Cesantearon a una delegada de ATE del Hospital Central por utilizar historias clínicas sin autorización
La Justicia avaló la cesantía de una delegada de ATE del Hospital Central por acceder y difundir historias clínicas sin autorización.

El Gobierno de Mendoza hizo efectiva la cesantía de una trabajadora del Hospital Central, luego de que un sumario administrativo determinara que había accedido, extraído y difundido información médica de pacientes sin contar con su consentimiento.
La medida fue dispuesta mediante el Decreto 1433, firmado por el gobernador Alfredo Cornejo, y ratifica la sanción aplicada previamente por la Dirección Ejecutiva del Hospital Central a través de la Resolución 841/24.

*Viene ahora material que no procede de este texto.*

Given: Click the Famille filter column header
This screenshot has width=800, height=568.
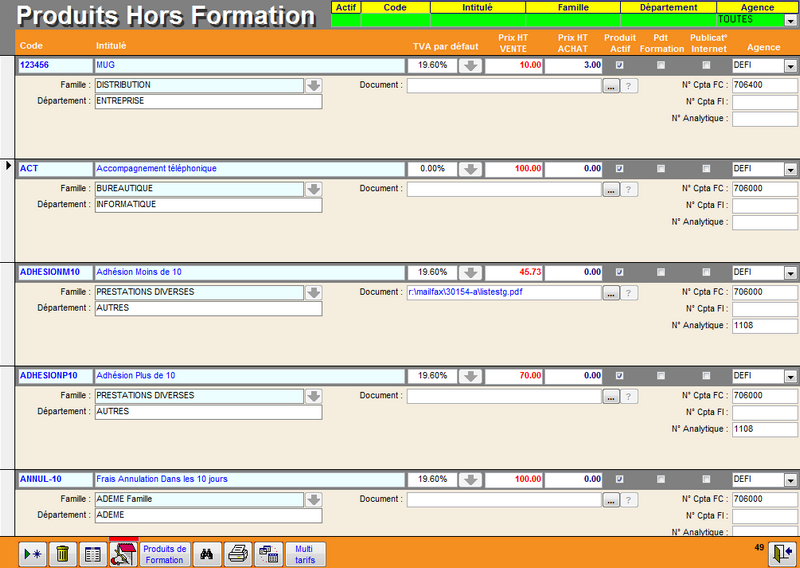Looking at the screenshot, I should point(573,7).
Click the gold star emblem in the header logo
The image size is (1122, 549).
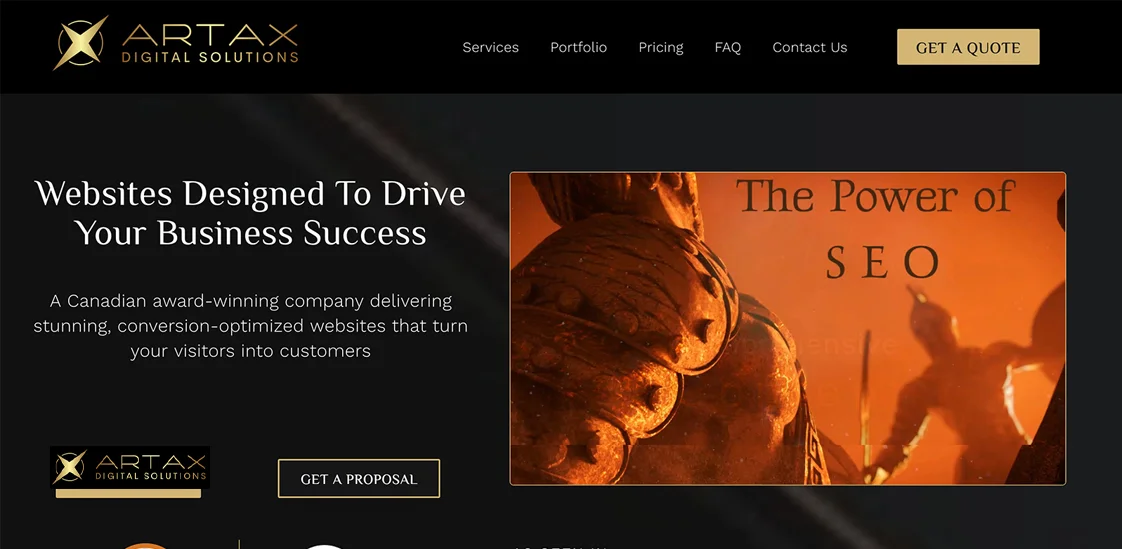(80, 43)
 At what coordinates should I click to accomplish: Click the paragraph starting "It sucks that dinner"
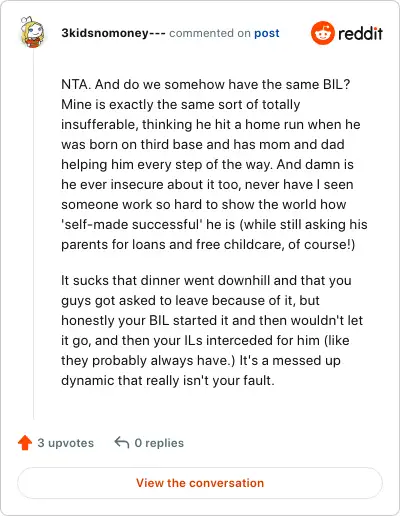(212, 330)
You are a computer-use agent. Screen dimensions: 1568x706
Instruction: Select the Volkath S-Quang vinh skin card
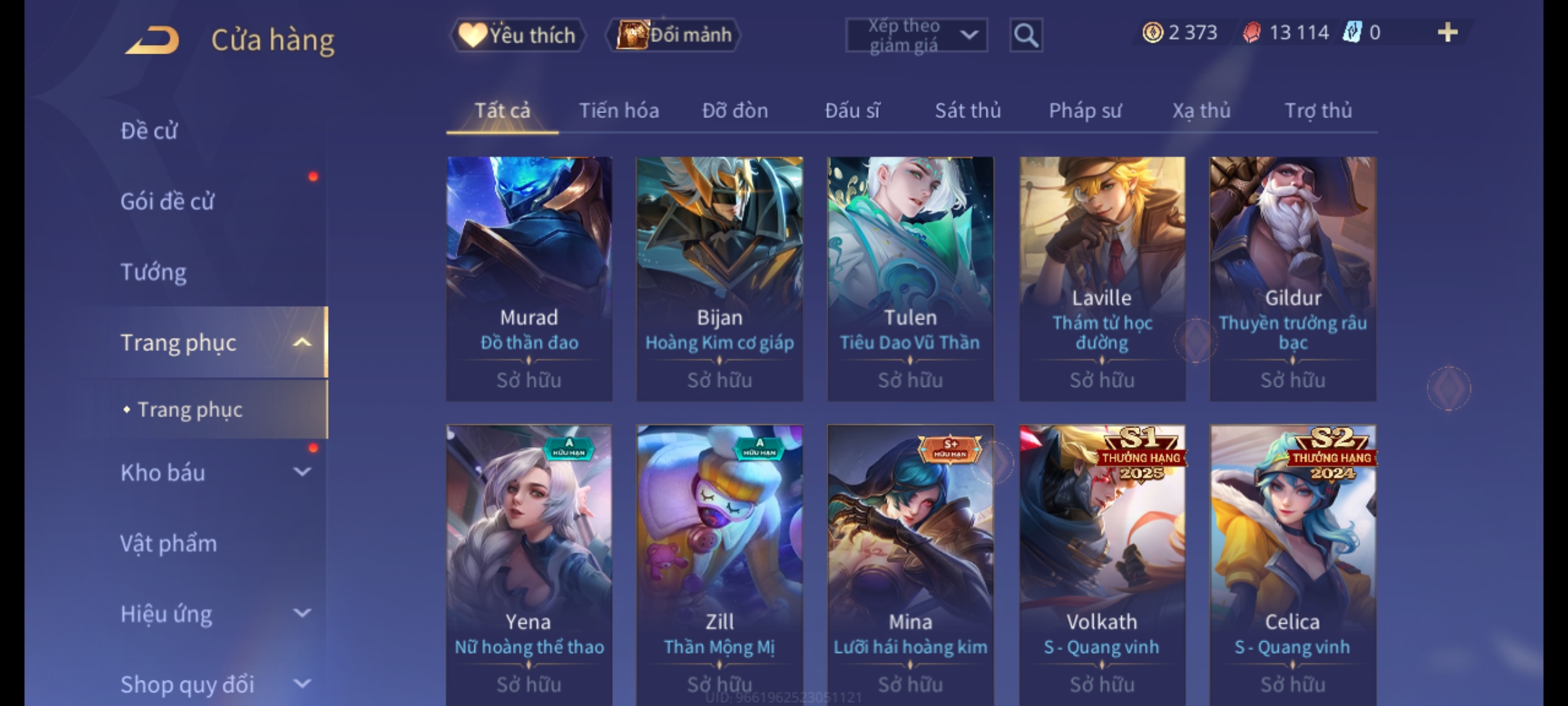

Según la investigación administrativa, Mirta Viviana Rodríguez se desempeñaba en la Secretaría de Sala y contaba con acceso al sistema informático de historias clínicas. De acuerdo con lo establecido en el expediente, utilizó datos médicos sensibles de terceros para respaldar presentaciones y denuncias de carácter personal y gremial ante la Cámara de Diputados, sin autorización de los pacientes involucrados.
La Justicia avaló el desafuero gremial
Debido a que Rodríguez era delegada sindical de ATE, antes de avanzar con la cesantía el Estado provincial debió solicitar judicialmente el levantamiento de su tutela gremial.
El planteo fue analizado inicialmente por la Segunda Cámara del Trabajo. Posteriormente, la Sala Segunda de la Suprema Corte de Justicia de Mendoza rechazó el recurso presentado por la trabajadora y confirmó la exclusión de la tutela sindical, otorgando respaldo jurídico a la decisión provincial.
En su resolución, el máximo tribunal mendocino sostuvo que la representación gremial no constituye una excepción al cumplimiento de las normas que protegen la privacidad y la confidencialidad de los pacientes del sistema sanitario.
Qué normas consideró vulneradas
El sumario concluyó que la conducta investigada implicó el incumplimiento de distintas disposiciones legales vinculadas con la protección de la información médica.
Entre ellas se encuentra la Ley Nacional de Derechos del Paciente 26.529, que establece el carácter confidencial y reservado de las historias clínicas. También se consideró la Ley 25.326 de Protección de Datos Personales, que clasifica la información relacionada con la salud como dato sensible y establece restricciones para su divulgación.
Además, el Gobierno señaló el incumplimiento de obligaciones previstas en el Estatuto del Empleado Público, establecido por el Decreto Ley 560/73, particularmente aquellas relacionadas con el deber de reserva y la custodia de información y bienes bajo responsabilidad de los agentes estatales.
Desde el Ejecutivo provincial indicaron que la sanción tiene como objetivo resguardar el derecho a la intimidad de los pacientes y garantizar la confidencialidad de la información médica que se encuentra bajo custodia de las instituciones públicas de salud.